Data was used to justify design decisions, to incorporate additional ones and to make a few emergency changes to the current site immediately—critical facepalms not fit to print. User testing overall was thrilling and embarrassing and yes, time-consuming, but at the same time so important, and despite the initial timesink, it wasn’t terribly complicated. With a process in place, future testing sessions can hopefully happen with greater frequency, and with our other user groups, like students and faculty.
2. A comprehensive style guide for all library content
The new website requires loads of revised and new content, the majority of which will be pushed through LibGuides, of which we already have a ton. A metric ton. An expletive ton, and honestly, sadly, they’re all over the place when it comes to consistency.
Consistency is quality—inescapably. But with incomplete guidelines and several librarians producing content, the guides as a whole lack cohesion.
Now was my chance to reign in our over 2,500 guides, exploiting my English degree and proofreading background to the fullest. After investigating the university style guide and APA style (the university-wide standard), plus considering deeply the merits of common use and sense (e-hyphen-mail? really?), I created a content style guide governing every aspect of content creation, including:
- Grammar, spelling and usage
- Screenshot creation and specs for annotations (call-out boxes, arrows, highlighting, etc.)

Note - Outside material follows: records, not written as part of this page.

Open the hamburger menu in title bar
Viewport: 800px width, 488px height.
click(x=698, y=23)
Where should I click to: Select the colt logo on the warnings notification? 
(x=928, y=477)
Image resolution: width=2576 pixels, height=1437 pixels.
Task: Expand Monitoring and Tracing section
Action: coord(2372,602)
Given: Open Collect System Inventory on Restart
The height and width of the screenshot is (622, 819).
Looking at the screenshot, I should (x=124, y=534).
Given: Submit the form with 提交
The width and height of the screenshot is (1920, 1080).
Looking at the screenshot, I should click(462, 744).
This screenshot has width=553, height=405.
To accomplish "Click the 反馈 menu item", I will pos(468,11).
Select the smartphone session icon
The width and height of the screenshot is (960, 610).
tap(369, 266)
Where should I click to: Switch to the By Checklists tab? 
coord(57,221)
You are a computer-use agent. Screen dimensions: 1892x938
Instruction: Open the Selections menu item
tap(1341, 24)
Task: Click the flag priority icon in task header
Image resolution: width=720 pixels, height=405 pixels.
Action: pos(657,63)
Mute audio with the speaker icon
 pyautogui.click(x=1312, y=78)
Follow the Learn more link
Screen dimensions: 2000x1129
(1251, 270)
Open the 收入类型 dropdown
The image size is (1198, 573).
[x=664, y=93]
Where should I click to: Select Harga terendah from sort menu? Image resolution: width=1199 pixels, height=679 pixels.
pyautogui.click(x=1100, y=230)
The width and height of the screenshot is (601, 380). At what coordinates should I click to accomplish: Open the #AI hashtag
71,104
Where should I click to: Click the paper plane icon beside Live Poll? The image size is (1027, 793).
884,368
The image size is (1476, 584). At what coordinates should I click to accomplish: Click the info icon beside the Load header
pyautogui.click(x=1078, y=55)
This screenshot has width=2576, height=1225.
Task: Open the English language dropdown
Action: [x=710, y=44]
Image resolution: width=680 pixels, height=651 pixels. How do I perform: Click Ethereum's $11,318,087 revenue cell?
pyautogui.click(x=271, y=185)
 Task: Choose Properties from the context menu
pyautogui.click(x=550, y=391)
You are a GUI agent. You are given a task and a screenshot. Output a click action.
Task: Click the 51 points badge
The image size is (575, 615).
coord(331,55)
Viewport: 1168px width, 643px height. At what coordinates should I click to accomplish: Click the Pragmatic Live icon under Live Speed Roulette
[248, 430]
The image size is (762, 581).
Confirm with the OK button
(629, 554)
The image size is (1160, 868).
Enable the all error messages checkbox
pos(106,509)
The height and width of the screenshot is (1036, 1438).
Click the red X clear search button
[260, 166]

- Link names and image descriptions (“alt tags”) that are mindful of screen readers to ensure all content is ADA compliant, or as close as we can get given tech constraints
The style guide applies across all platforms: the main site, LigGuides, LibAnswers, the blog, Facebook, YouTube, and all things to come. With the help of an instructional designer colleague, instructional best practices are included throughout.
The style guide is a thing of beauty—and was a wonderful exercise in choosing the fights worth having. I tend to lean toward the minimal. Serial comma?—hate it. But I let it go and let it inside. Two spaces instead of one between sentences? I knew enforcing a rule either way would cause a war, and didn’t even bother.
But killing the capital “I” on internet? Now that’s worth fighting for.